- _DIRECTIVE_
Render every line of the records below as a Markdown table with the columns Row and Line, numbering the rows and leaving out blank lines.

- _RECORDS_
____
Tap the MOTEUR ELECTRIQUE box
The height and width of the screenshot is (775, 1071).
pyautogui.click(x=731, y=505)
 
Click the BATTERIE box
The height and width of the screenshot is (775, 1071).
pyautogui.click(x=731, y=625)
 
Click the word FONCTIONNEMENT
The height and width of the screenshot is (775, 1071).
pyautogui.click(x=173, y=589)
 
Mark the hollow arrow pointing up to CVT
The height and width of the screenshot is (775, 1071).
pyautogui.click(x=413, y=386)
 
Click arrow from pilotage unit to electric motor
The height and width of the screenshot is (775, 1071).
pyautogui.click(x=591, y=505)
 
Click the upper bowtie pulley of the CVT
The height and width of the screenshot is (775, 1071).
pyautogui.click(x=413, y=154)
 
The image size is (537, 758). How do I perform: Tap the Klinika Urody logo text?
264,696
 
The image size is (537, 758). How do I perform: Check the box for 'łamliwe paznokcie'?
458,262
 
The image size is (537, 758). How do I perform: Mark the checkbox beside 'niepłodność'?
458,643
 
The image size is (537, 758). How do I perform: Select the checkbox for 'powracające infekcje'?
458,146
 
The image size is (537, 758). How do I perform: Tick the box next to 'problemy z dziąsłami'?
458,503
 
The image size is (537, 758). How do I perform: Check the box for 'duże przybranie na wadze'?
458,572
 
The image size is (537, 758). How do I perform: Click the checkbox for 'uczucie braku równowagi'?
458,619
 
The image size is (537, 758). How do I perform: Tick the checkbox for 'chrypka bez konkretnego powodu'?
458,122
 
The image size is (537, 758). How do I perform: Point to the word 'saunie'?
____
- _COMPLETE RESPONSE_
| Row | Line |
|---|---|
| 1 | Tap the MOTEUR ELECTRIQUE box |
| 2 | The height and width of the screenshot is (775, 1071). |
| 3 | pyautogui.click(x=731, y=505) |
| 4 | Click the BATTERIE box |
| 5 | The height and width of the screenshot is (775, 1071). |
| 6 | pyautogui.click(x=731, y=625) |
| 7 | Click the word FONCTIONNEMENT |
| 8 | The height and width of the screenshot is (775, 1071). |
| 9 | pyautogui.click(x=173, y=589) |
| 10 | Mark the hollow arrow pointing up to CVT |
| 11 | The height and width of the screenshot is (775, 1071). |
| 12 | pyautogui.click(x=413, y=386) |
| 13 | Click arrow from pilotage unit to electric motor |
| 14 | The height and width of the screenshot is (775, 1071). |
| 15 | pyautogui.click(x=591, y=505) |
| 16 | Click the upper bowtie pulley of the CVT |
| 17 | The height and width of the screenshot is (775, 1071). |
| 18 | pyautogui.click(x=413, y=154) |
| 19 | The image size is (537, 758). How do I perform: Tap the Klinika Urody logo text? |
| 20 | 264,696 |
| 21 | The image size is (537, 758). How do I perform: Check the box for 'łamliwe paznokcie'? |
| 22 | 458,262 |
| 23 | The image size is (537, 758). How do I perform: Mark the checkbox beside 'niepłodność'? |
| 24 | 458,643 |
| 25 | The image size is (537, 758). How do I perform: Select the checkbox for 'powracające infekcje'? |
| 26 | 458,146 |
| 27 | The image size is (537, 758). How do I perform: Tick the box next to 'problemy z dziąsłami'? |
| 28 | 458,503 |
| 29 | The image size is (537, 758). How do I perform: Check the box for 'duże przybranie na wadze'? |
| 30 | 458,572 |
| 31 | The image size is (537, 758). How do I perform: Click the checkbox for 'uczucie braku równowagi'? |
| 32 | 458,619 |
| 33 | The image size is (537, 758). How do I perform: Tick the checkbox for 'chrypka bez konkretnego powodu'? |
| 34 | 458,122 |
| 35 | The image size is (537, 758). How do I perform: Point to the word 'saunie'? |